I will make a couple more points. There is a compelling nature to love. Anyone who has been in a romantic relationship or even any child would attest to the compelling nature of love itself. Love does not leave the beloved absolutely free. Rather, love does compel you to respond to it. That fact is worth considering in this context. Also, as I said, there is no good reason for following the existentialist and believing that there some sort of absolute (tabula rasa) feedom that you enjoy. You are determined and compelled by all kinds of forces internal and external for every moment of every day of your entire life.
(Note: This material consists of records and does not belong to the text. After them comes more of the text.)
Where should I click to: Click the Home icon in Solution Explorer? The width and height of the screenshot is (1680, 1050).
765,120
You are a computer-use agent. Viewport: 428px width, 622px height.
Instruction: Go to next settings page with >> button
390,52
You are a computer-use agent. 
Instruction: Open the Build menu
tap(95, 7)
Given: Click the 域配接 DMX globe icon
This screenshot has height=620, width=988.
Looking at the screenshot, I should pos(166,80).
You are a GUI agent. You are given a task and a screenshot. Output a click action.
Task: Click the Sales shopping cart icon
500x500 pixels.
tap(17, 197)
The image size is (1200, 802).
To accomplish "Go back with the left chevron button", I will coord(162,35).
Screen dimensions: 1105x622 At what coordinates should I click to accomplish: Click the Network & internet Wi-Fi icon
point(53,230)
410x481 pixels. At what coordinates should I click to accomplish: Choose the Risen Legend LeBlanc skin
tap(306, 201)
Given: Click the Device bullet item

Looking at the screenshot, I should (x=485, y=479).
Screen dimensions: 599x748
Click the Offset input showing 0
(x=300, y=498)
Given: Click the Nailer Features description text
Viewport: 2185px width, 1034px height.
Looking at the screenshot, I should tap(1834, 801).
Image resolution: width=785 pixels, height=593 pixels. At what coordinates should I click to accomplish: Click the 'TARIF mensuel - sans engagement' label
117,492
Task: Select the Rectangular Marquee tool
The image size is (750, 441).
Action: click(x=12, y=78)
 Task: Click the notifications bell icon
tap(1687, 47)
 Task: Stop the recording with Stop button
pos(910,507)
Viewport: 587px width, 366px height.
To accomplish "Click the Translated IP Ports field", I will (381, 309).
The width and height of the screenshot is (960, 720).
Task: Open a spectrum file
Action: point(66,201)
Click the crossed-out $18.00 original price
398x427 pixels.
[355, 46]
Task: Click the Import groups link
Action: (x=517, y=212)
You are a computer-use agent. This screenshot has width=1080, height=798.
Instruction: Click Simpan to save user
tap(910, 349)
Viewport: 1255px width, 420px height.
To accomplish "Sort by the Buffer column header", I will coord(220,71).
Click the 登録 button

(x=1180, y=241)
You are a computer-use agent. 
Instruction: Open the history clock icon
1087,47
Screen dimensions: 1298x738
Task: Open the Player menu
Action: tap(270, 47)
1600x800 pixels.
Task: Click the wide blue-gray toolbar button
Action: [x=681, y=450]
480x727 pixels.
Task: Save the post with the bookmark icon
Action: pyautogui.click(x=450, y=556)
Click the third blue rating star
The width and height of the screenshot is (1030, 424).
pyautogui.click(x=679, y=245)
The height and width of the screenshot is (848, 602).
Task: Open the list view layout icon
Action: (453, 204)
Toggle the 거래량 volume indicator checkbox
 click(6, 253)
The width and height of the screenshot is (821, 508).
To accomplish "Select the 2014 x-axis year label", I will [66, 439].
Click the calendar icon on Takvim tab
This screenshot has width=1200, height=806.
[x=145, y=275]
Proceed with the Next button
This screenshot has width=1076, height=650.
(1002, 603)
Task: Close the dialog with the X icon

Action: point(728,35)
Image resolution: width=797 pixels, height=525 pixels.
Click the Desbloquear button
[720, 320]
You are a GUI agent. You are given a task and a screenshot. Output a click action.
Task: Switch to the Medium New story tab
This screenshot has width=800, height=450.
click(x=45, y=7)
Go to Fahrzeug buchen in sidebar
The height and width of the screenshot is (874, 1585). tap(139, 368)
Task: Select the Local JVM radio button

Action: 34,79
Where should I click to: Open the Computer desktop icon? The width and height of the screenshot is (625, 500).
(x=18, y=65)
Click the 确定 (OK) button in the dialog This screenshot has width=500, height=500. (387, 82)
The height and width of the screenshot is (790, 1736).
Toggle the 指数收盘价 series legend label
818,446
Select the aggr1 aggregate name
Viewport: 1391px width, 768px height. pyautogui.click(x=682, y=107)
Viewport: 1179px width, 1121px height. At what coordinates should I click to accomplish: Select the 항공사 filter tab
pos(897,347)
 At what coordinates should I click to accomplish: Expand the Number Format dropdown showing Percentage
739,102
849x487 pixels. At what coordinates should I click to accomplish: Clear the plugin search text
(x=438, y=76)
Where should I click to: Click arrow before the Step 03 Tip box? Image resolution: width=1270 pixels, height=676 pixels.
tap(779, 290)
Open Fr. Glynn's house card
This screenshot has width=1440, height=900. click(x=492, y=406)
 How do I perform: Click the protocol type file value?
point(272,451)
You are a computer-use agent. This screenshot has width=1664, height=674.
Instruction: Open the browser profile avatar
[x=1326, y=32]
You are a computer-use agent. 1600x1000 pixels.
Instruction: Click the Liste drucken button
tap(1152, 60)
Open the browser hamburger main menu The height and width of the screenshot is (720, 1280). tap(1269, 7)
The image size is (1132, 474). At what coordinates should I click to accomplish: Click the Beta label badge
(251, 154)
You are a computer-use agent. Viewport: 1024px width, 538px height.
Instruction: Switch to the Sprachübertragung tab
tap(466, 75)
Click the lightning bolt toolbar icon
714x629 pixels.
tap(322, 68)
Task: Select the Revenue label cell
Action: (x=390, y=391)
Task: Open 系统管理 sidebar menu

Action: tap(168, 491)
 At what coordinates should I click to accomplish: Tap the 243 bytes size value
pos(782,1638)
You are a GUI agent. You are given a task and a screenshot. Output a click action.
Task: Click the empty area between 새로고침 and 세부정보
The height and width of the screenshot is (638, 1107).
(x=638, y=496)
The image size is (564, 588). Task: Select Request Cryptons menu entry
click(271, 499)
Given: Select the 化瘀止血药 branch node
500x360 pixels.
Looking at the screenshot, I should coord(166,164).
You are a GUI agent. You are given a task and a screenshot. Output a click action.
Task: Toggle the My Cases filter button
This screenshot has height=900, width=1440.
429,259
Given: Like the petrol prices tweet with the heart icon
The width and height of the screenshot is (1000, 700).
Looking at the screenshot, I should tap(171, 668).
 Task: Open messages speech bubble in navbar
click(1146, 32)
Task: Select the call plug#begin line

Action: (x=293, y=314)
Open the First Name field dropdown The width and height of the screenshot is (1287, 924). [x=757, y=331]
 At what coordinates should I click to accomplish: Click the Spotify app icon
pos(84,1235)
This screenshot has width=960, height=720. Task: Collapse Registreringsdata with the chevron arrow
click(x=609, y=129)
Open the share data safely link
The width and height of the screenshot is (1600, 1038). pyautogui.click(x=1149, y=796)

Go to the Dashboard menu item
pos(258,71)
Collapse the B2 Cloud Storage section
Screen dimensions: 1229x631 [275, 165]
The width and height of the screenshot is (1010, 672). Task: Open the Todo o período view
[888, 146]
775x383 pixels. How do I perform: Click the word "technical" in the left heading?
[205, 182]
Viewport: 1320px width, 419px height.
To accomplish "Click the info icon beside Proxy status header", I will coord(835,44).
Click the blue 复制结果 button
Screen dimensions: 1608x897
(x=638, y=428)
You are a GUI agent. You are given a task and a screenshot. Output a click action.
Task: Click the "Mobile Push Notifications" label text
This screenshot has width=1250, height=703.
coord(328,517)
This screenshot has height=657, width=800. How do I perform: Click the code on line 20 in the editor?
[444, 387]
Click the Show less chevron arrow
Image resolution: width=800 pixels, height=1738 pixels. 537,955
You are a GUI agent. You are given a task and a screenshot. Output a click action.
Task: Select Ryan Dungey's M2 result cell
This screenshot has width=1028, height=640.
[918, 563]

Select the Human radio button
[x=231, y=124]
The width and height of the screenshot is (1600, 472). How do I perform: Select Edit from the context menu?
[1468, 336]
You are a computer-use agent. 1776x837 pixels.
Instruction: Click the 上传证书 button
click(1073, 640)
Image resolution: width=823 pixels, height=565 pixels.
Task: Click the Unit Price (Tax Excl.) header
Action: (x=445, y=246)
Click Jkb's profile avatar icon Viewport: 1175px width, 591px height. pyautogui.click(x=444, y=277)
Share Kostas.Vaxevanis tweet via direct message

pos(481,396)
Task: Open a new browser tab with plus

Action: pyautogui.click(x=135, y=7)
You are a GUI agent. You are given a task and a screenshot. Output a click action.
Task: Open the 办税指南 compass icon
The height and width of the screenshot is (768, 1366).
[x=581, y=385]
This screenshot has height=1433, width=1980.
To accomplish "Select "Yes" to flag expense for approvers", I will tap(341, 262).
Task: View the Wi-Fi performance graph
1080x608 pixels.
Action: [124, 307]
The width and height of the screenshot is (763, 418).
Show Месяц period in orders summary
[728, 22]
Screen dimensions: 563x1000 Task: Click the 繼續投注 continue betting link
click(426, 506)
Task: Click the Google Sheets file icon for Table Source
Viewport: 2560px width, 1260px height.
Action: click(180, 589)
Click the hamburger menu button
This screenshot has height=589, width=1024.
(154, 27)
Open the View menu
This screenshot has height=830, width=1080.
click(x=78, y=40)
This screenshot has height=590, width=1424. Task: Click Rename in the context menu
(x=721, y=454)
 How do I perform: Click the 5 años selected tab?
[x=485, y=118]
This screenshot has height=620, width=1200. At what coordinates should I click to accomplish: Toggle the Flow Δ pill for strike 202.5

Whatever freedom you may have is rather limited. I would go so far as to say that a libertarian view of human free will is philosophically indefensible.
One final point is that the argument that Saint Thomas Aquinas gives for why someone could never leave hell is psychological in its thrust. It is a rational argument, but I think that from what we know of epistemology these days, the argument it’s not as strong as it may have been in the middle ages.